-------- Text under study
Since turning much attention in recent years to the music being written in my own time, I have found it fascinating to explore certain areas of experimentation that have taken my instrument beyond the familiar glories of its heritage. One of these is the use of microtonality- a system of intervals involving distances smaller than the half-step (the keys on a piano). I have been intrigued by both the physical aspects of working with such intervals, and the idiosyncratic ways in which composers use such intervals for their own expressive aims. Another interest has been noise- that is, non-pitched sounds, often percussive or abrasive, produced by unusual techniques on the instrument. A third area I’ve been eager to explore has been music involving electronics. Since electronic music’s beginnings, using spliced reel-to-reel tapes decades ago, the possibilities of the technology have exploded so that there are numerous ways in which to create or generate sounds and to interact, as a live performer, with them. This has led to a palette of sound possibilities and a degree of agility of response often not offered by traditional instruments.

— Miranda Cuckson

Miranda Cuckson is the leading exponent of new music for the violin on this side of the Atlantic, and is beginning to make waves as well in Europe. Her two previous recordings for Urlicht AudioVisual, featuring some of the most demanding modern-era works for violin by Luigi Nono, Elliott Carter, Roger Sessions, and Jason Eckardt, have met with unanimous critical acclaim from the music press.
----------------
● Exercises to complete
• 1. In the passage on new music for the violin, how is microtonality defined?
• 2. Resume the passage on new music for the violin after its final sentence.
The rows that come next are not needed.
-------- Recorded data
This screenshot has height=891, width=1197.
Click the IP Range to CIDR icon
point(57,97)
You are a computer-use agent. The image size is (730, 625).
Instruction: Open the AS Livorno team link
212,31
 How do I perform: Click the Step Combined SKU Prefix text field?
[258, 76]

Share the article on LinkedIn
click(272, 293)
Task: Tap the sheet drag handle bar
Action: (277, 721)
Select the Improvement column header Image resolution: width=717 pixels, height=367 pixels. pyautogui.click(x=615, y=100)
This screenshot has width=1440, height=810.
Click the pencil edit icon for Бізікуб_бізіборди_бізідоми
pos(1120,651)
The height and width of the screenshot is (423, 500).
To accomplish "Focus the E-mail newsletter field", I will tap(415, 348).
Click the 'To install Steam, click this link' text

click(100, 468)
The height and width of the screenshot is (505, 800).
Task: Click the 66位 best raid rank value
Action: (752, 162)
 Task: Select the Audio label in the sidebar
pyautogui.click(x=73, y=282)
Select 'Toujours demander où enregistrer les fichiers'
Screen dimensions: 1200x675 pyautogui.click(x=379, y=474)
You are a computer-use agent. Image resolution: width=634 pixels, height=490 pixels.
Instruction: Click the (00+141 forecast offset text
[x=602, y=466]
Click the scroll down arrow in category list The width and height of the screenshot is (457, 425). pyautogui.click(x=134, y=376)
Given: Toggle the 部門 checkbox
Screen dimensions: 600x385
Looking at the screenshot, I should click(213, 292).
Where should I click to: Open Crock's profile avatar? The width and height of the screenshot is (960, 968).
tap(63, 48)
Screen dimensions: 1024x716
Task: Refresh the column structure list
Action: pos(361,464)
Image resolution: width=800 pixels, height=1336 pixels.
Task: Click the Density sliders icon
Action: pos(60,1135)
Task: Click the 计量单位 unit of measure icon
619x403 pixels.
----------------
● Expected responses
• 1. As a system of intervals involving distances smaller than the half-step.

• 2.
Miranda herself selected the repertoire and produced “melting the darkness“, assembling a program of solo microtonal violin works and music for solo violin with electronics microtonal that showcases a wide range of styles and moods. The program begins with Xenakis‘ revolutionary Mikka S, a daunting microtonal masterpiece “duo” for solo violin, and the world premiere recording of Georg Friedrich Haas‘s “de terrae fine” in the version for solo violin. Five world premiere recordings round out the program: Oscar Bianchi‘s “Semplice“, Christopher Burns‘ “Come Ricordi Come Sogni Come Echi“, Alexander Sigman‘s “Vurtruvurt“, Ileana Perez-Velasquez‘s “un ser con unas alas enormes“, and Robert Rowe‘s “Melting the Darkness“. Recorded and mixed by her frequent artistic collaborator and electronic music wizard Richard Warp, each work is framed in a unique acoustic environment that brings each work into vivid relief.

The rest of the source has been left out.